The reticulocyte count is an important indicator of effective erythropoiesis. In healthy individuals, reticulocytes circulate in the peripheral blood for 1-2 days after being released from the bone marrow. Then, they lose sufficient ribosomal RNA to become red blood cells.
During periods of increased erythropoietic demand, reticulocyte lifespan in peripheral blood increases to 3 or more days, as a result of premature release of immature or “stress” reticulocytes from the bone marrow.
The introduction of automated reticulocyte counts has permitted more precise counting and determination of reticulocyte maturity based on their RNA content. It is now possible to precisely quantitate the proportion of all reticulocytes that is immature. This is termed the “immature reticulocyte fraction”, or IRF. It is calculated as the ratio of immature reticulocytes to the total number of reticulocytes. The ratio provides a very early and sensitive index of marrow erythropoietic activity.
Serial determination of IRF after bone marrow transplantation (BMT) can be used to demonstrate successful engraftment.
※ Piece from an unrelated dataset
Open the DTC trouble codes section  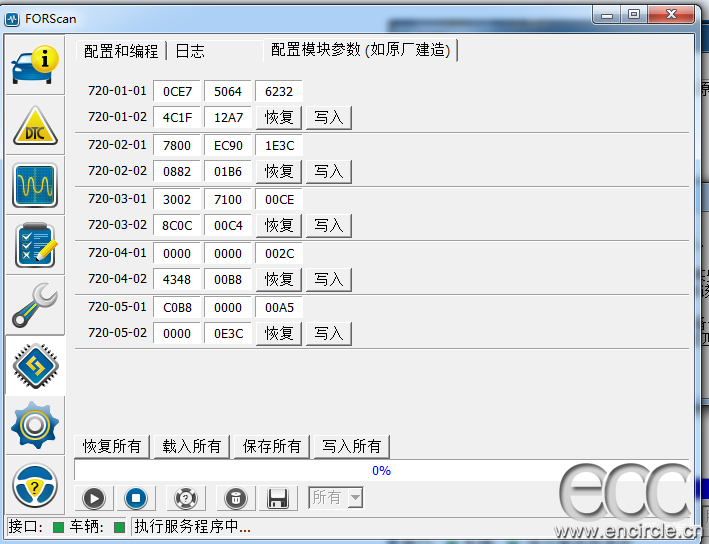35,126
In most cases, a rise in the IRF has been shown to occur earlier than any other available laboratory parameter, including absolute neutrophil count. An increase in the IRF of more than 20% suggests successful erythroid engraftment. IRF is also a sensitive measure of early hematopoietic recovery following intensive chemotherapy.
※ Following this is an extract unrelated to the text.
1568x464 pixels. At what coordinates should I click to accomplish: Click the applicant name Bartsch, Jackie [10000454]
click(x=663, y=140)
The IRF can be used as an early and reliable indicator of adequacy of response to erythropoietin (EPO) therapy in patients with anemia associated with chronic renal failure, or other diseases such as AIDS and malignancy. The IRF could potentially be used to monitor response to EPO in a blood conservation program. It can also be used to monitor response to other treatments for anemia such as iron, folate, and vitamin B12.
Evaluation of the IRF together with the absolute reticulocyte count can provide additional useful information, as shown in the following table.
|
Clinical Condition |
IRF |
Absolute Retics |
|
Aplastic marrow |
Decreased |
Decreased |
|
Early erythropoietic response after marrow aplasia, Marrow engraftment after BMT |
Normal or Increased |
Decreased |
|
Response to EPO Rx or early acute hemorrhage |
Increased |
Normal |
|
Hemolytic anemia or hemorrhage |
Increased |
Increased |
IRF result is reported together with the reticulocyte count The reference range is 0.11 – 0.38.
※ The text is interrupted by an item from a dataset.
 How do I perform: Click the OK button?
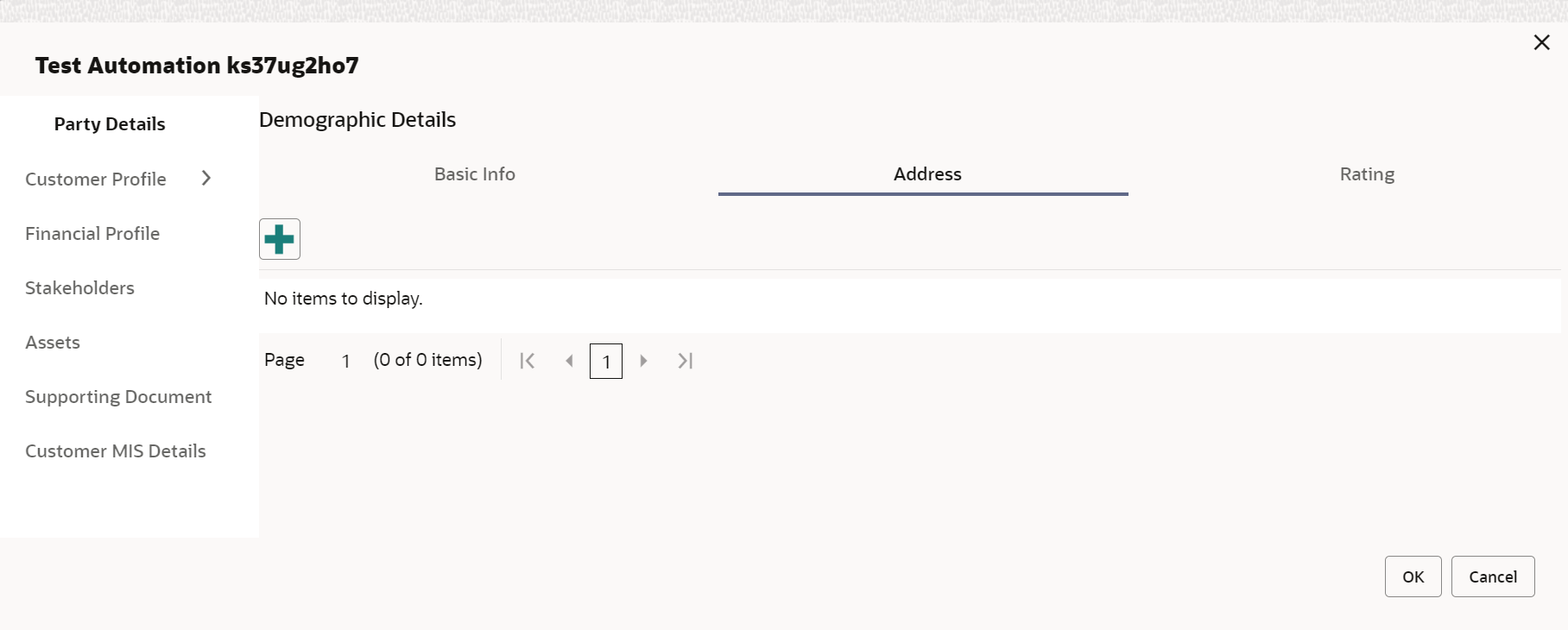pos(1413,576)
Specimen requirement is one 5ml EDTA (lavender-top) tube. IRF can be measured on the same tube submitted for a reticulocyte count.
References
Kim NH, Assessment of Immature Reticulocyte Fraction as an Early Predictor of Marrow Engraftment After Hematopoiectic Stem Cell Transplantation, Transplant Cell Therapy, 2011;17(2),S235.
Piva E et al, Clinical Utility of Reticulocyte Parameters, Clinical Lab Med.2015;35(1):133-63.